[What to do] What you return should be the lines from the first line of the records below through the line holding "February (223, 293)", unchanged.

[Data]
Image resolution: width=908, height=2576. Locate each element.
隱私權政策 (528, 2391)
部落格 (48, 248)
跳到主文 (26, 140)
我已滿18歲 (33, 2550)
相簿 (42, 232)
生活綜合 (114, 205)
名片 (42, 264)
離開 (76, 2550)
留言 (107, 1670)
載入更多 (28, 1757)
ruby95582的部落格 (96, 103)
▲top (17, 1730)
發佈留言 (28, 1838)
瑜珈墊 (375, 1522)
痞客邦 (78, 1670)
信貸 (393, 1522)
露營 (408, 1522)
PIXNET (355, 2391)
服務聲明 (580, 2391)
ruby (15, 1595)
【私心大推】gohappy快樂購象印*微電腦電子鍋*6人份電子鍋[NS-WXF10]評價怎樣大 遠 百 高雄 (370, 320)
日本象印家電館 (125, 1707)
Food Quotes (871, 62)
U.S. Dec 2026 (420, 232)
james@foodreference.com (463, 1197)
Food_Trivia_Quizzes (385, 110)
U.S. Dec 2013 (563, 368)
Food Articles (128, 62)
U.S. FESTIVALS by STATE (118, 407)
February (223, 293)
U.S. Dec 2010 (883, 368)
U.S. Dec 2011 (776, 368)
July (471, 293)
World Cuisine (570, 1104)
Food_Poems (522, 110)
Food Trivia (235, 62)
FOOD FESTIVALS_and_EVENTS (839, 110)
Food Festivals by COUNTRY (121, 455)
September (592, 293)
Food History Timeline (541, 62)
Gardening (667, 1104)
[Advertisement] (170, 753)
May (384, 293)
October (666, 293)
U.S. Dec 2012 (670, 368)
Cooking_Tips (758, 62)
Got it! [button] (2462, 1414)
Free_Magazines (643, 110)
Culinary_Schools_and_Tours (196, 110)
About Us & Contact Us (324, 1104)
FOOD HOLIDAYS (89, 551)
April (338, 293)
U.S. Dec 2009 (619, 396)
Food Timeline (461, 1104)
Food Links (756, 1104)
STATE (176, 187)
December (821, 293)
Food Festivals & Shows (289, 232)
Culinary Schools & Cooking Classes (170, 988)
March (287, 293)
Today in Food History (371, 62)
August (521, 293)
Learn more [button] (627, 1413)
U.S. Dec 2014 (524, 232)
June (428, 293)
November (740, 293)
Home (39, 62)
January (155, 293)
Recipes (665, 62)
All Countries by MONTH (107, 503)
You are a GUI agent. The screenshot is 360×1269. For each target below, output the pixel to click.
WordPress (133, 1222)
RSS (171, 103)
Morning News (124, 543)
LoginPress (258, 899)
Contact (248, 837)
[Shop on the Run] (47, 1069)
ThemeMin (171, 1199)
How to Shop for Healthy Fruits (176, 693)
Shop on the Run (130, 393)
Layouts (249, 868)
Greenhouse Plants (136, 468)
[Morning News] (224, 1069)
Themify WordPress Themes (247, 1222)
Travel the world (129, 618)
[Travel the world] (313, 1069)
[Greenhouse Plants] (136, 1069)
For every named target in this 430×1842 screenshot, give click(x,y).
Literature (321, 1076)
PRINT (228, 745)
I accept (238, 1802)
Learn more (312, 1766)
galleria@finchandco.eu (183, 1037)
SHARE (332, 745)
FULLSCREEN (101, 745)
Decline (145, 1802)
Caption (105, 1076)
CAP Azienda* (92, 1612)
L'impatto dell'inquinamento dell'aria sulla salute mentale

[Worked solution]
Image resolution: width=908, height=2576. Locate each element.
隱私權政策 (528, 2391)
部落格 (48, 248)
跳到主文 (26, 140)
我已滿18歲 (33, 2550)
相簿 (42, 232)
生活綜合 (114, 205)
名片 (42, 264)
離開 (76, 2550)
留言 (107, 1670)
載入更多 (28, 1757)
ruby95582的部落格 (96, 103)
▲top (17, 1730)
發佈留言 (28, 1838)
瑜珈墊 (375, 1522)
痞客邦 (78, 1670)
信貸 (393, 1522)
露營 (408, 1522)
PIXNET (355, 2391)
服務聲明 (580, 2391)
ruby (15, 1595)
【私心大推】gohappy快樂購象印*微電腦電子鍋*6人份電子鍋[NS-WXF10]評價怎樣大 遠 百 高雄 (370, 320)
日本象印家電館 (125, 1707)
Food Quotes (871, 62)
U.S. Dec 2026 (420, 232)
james@foodreference.com (463, 1197)
Food_Trivia_Quizzes (385, 110)
U.S. Dec 2013 (563, 368)
Food Articles (128, 62)
U.S. FESTIVALS by STATE (118, 407)
February (223, 293)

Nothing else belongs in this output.